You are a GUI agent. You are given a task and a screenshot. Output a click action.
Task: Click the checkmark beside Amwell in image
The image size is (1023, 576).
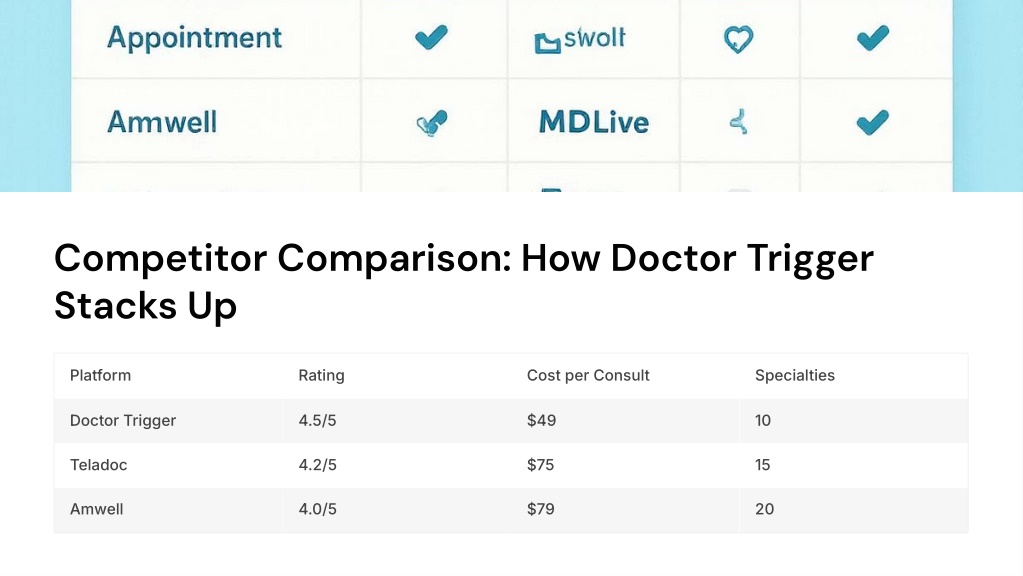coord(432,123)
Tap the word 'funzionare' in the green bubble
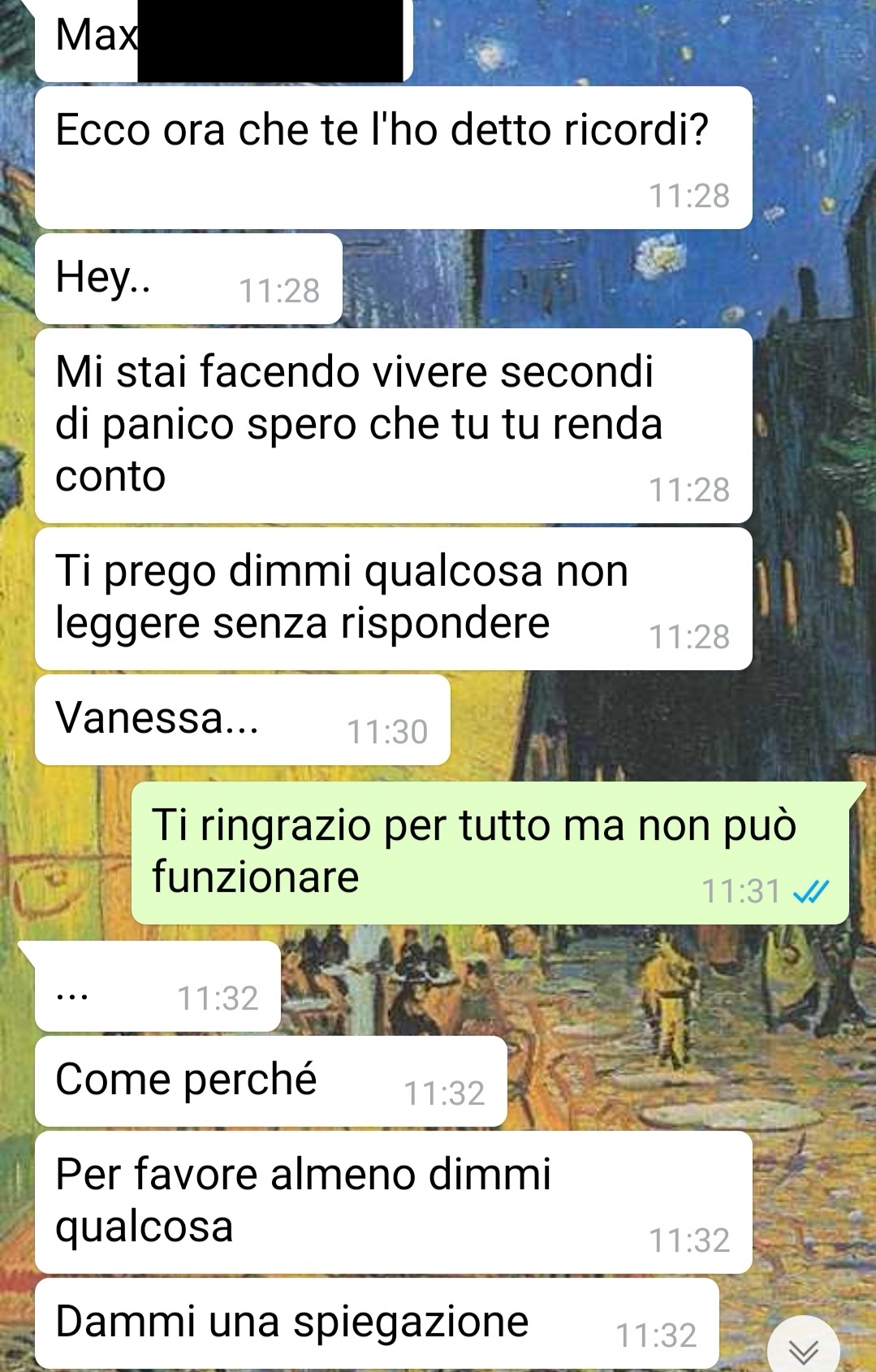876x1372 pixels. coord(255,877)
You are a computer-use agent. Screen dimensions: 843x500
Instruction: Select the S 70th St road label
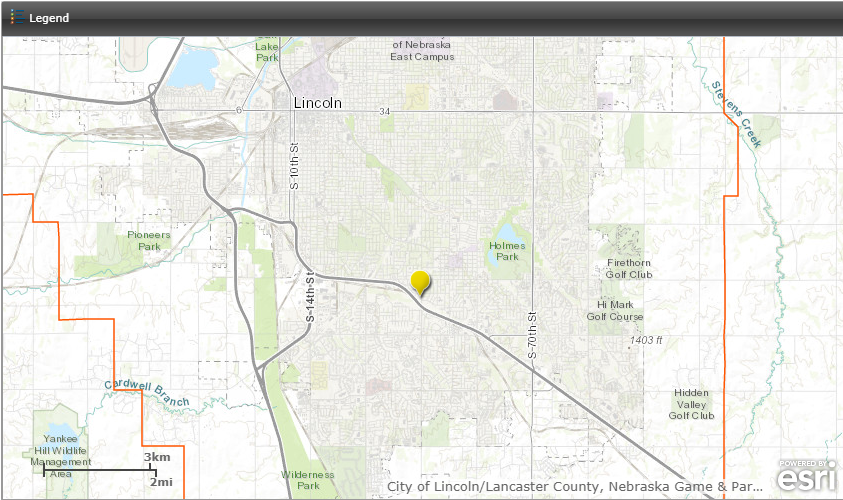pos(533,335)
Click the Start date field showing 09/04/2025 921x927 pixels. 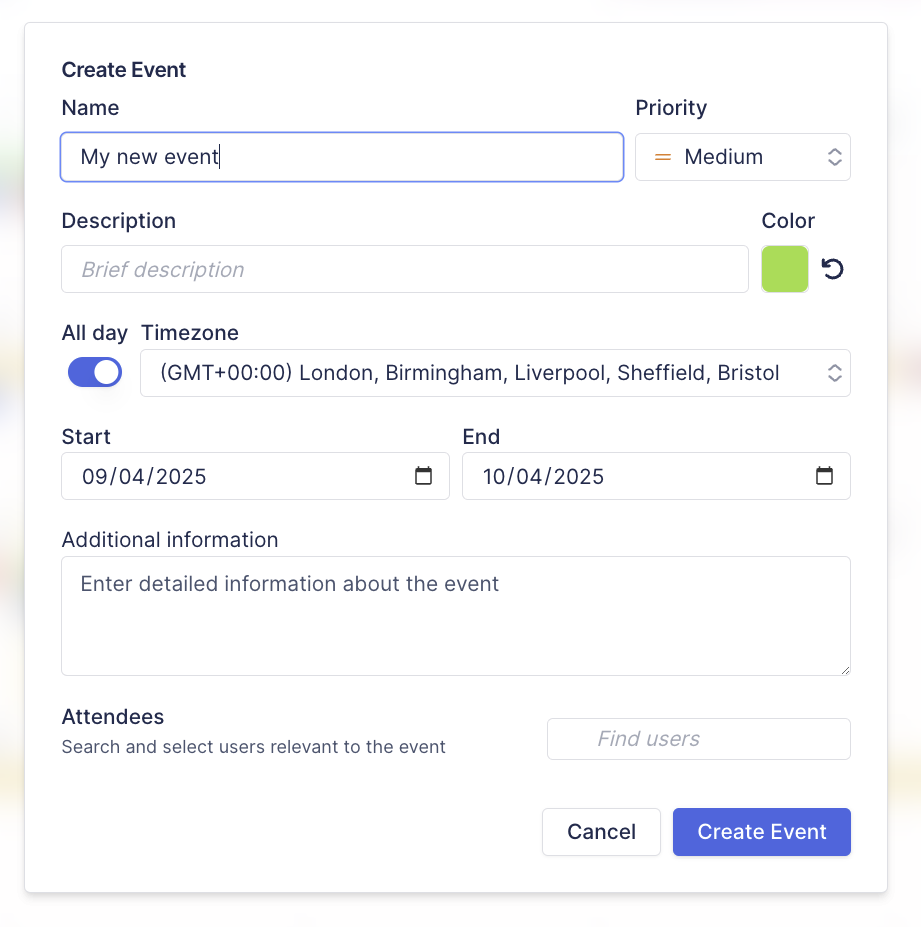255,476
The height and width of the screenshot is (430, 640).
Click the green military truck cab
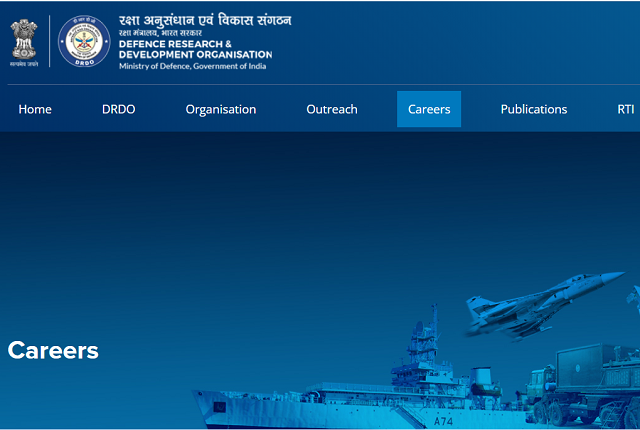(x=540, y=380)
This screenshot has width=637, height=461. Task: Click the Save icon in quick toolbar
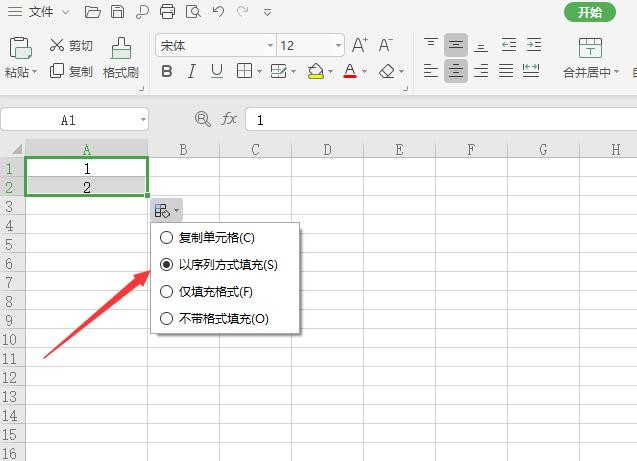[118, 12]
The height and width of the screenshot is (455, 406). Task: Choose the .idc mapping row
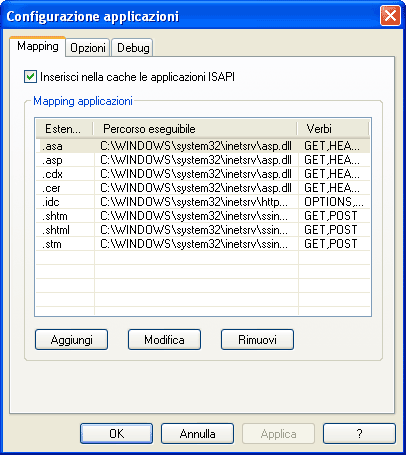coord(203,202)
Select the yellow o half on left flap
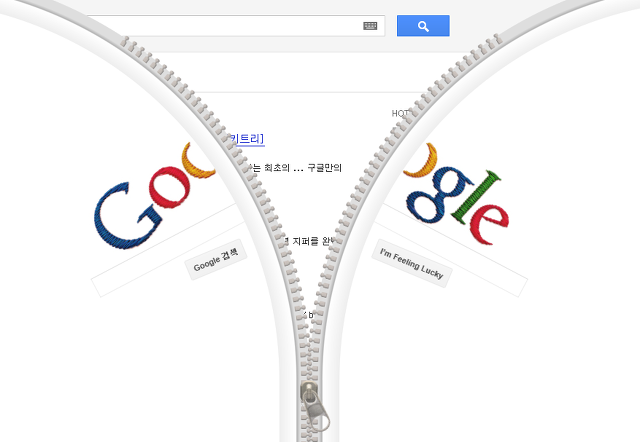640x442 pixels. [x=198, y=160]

==

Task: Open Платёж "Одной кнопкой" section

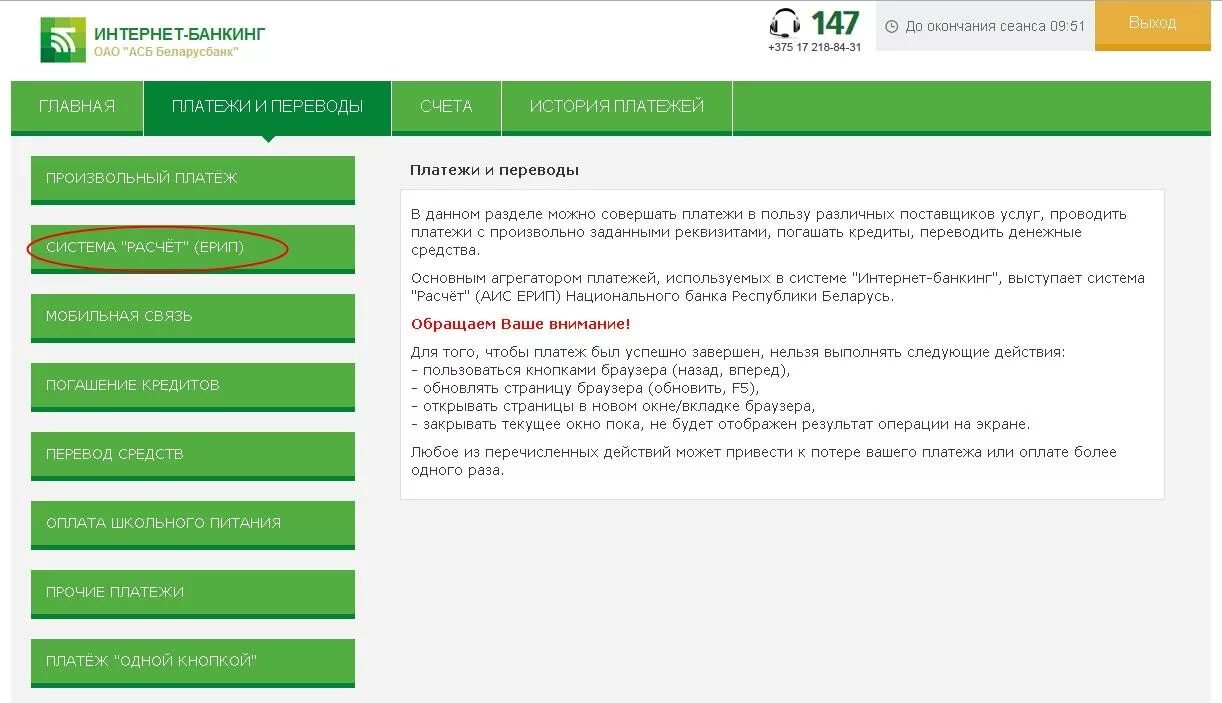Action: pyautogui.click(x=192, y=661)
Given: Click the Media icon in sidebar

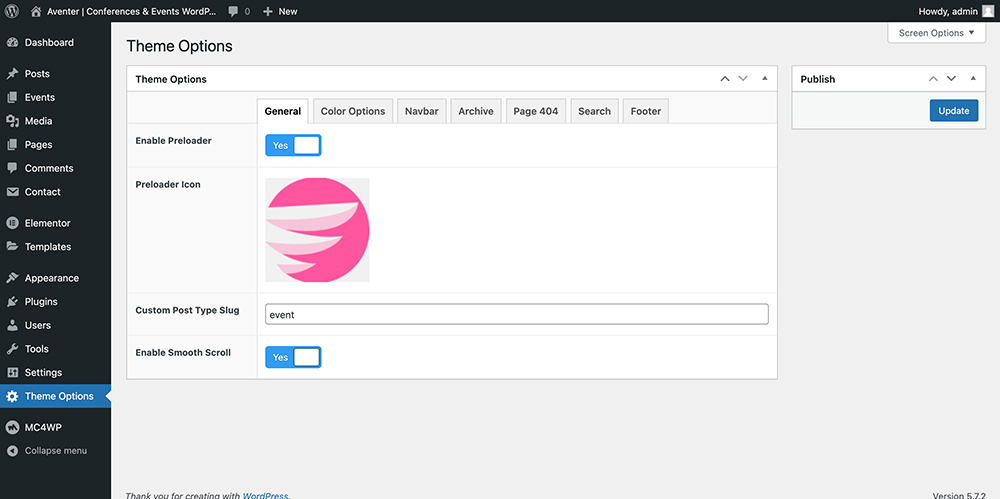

• What this task involves: For each line above that contains "agent", make a copy.

• Answer:
You are a GUI agent. You are given a task and a screenshot. Output a click action.
You are a computer-use agent. Screen dimensions: 843x500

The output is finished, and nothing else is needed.